When enacted, the bill will allow federal correctional officers and employees who work in high or medium security prisons to routinely carry pepper spray so they may defend themselves and others, if physically attacked by violent prison inmates. The bill also requires annual training of BOP correctional workers prior to the issuance of the new protective tool.     

“Prior to the pilot program, correctional officers had no means of self-defense as they discharged their duties on behalf of the American people by supervising some of the most dangerous inmates in the country," Young said. "Our communities know peace because correctional workers do their jobs so well, and we are thrilled that this passage permanently ensures a means of self-defense to all of our correctional staff who work at medium or higher security prisons."          

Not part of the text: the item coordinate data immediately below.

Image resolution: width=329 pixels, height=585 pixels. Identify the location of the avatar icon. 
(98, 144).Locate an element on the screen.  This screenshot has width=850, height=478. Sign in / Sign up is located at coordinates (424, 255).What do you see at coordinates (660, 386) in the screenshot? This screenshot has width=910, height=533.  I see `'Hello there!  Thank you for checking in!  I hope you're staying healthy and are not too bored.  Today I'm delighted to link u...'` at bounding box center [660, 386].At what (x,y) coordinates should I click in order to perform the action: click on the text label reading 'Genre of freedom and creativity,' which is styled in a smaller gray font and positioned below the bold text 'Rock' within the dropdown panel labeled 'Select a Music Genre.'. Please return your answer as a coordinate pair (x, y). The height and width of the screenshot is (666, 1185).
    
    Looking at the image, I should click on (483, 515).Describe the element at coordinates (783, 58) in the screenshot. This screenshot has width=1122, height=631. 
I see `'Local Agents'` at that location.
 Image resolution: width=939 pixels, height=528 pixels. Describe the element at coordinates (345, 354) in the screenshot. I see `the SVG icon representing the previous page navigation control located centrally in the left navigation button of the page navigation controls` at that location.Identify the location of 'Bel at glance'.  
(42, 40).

AFGE President J. David Cox, Sr. thanked Senators Pat Toomey and Bob Casey of Pennsylvania for their Jan. 22, 2015 introduction of the bill, The Eric Williams Correctional Officer Protection Act, and for gaining support for it among their colleagues.   

He also thanked Representative David McKinley of West Virginia for adopting and sponsoring the bill in the House of Representatives, and Representative Tom Marino of Pennsylvania for pushing for a suspension vote on the bill.   

The bill, which passed the House by voice vote, was named to honor the memory of Eric Williams, a correctional officer and AFGE member murdered in the line of duty. It passed the Senate by unanimous consent in December 2015. It will now go to President Obama for his signature.  

“We have seen two of our brothers murdered by the inmates under their watch in the last three years and another was murdered just after leaving his shift,” Cox said. “We are grateful that this bill, once signed into law, will provide our prison workers with the tools they need to protect themselves, before any more workers are seriously injured or killed in the line of duty.”